I'm on a quixotic mission to explain how it became "common knowledge" GPT4 is a trillion parameter mixture of experts model, despite clear denial from OpenAI's CEO. Full recounting: https://news.ycombinator.com/item?id=36828878
[1] https://www.theverge.com/23560328/openai-gpt-4-rumor-release...
[2] https://twitter.com/soumithchintala/status/16712671501017210...
You cited geohot as an expert on OpenAI[1], and to indicate skepticism Altman denied it, you fixated on the # of parameters, cited a Verge link to a chart in a random tweet about 100 trillion parameters, that it didn't show Sam Altman, and it didn't ask Altman about 100 trillion parameters specifically. And if it did, what does that have to do with mixture of experts?
I flipped to 3 to -2 within 30 minutes of you posting this.
"A lie gets halfway around the world before the truth has a chance to get its pants on." - Churchill
[1] never worked at OpenAI, no notable domain expertise, and a Twitter intern in 2022.
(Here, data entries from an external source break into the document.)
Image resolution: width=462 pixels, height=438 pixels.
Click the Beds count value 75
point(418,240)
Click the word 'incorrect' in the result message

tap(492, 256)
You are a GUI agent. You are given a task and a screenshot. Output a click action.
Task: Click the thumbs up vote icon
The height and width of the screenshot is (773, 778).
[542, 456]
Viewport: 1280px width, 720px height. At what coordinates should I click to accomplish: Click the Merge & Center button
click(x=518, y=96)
2022/11/11: A viral tweet claims GPT-4 will have "100 trillion parameters."[1] At this point, there were no rumors about mixture of experts.
2023/01/16: In an interview, Sam Altman mentions he saw the tweet and it was "complete bullshit."[2]
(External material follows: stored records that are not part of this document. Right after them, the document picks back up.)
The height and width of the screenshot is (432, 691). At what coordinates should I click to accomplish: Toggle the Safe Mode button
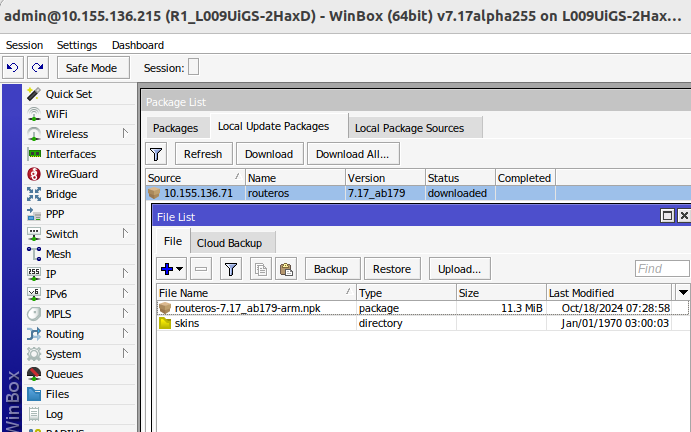tap(92, 67)
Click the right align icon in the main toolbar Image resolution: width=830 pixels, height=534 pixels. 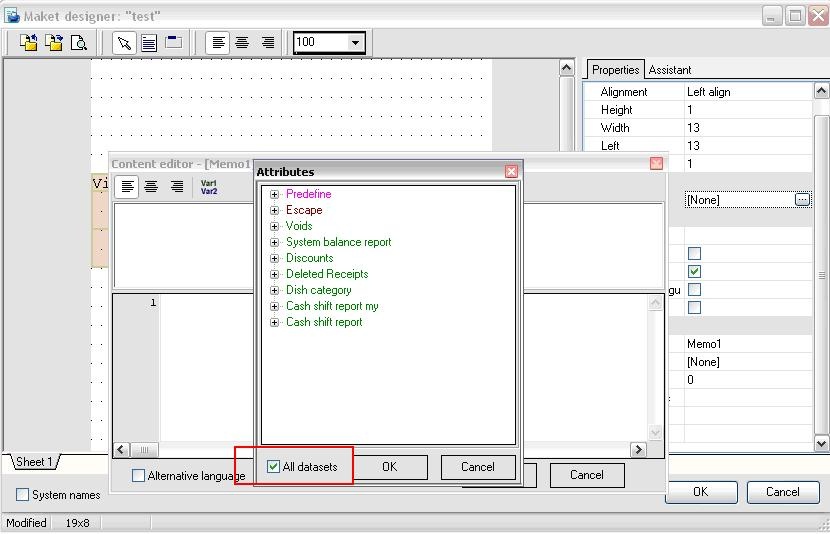pyautogui.click(x=267, y=42)
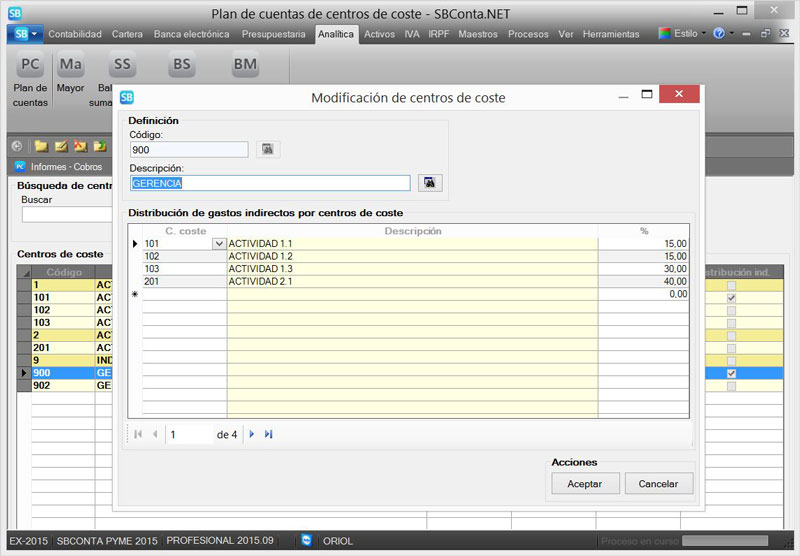Toggle distribution checkbox for row 900

click(x=731, y=373)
2023/06/20: geohotz and the lead of PyTorch, two people who would be expected to have relevant connections, claim that GPT-4 is an 8 x 220B mixture of experts model.[3]
These are two separate, unconnected rumors. One was denied by Sam Altman and was never plausible in the first place. The other was never denied and is highly plausible. You are conflating them by claiming, without any source, that there was "a clear denial from OpenAI's CEO" that "GPT4 is a trillion parameter mixture of experts model."
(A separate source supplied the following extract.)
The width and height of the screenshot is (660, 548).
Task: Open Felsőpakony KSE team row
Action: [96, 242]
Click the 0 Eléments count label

[1] https://twitter.com/andrewsteinwold/status/15948895625260277...
[2] https://youtu.be/ebjkD1Om4uw?t=313
[3] https://twitter.com/soumithchintala/status/16712671501017210...
I don't know if you are right or not, but I've been shocked at how quickly people flipped to just accepting that GPT4 was a mixture of experts model given the scant evidence to support the claim.
It is possible, but not particularly likely.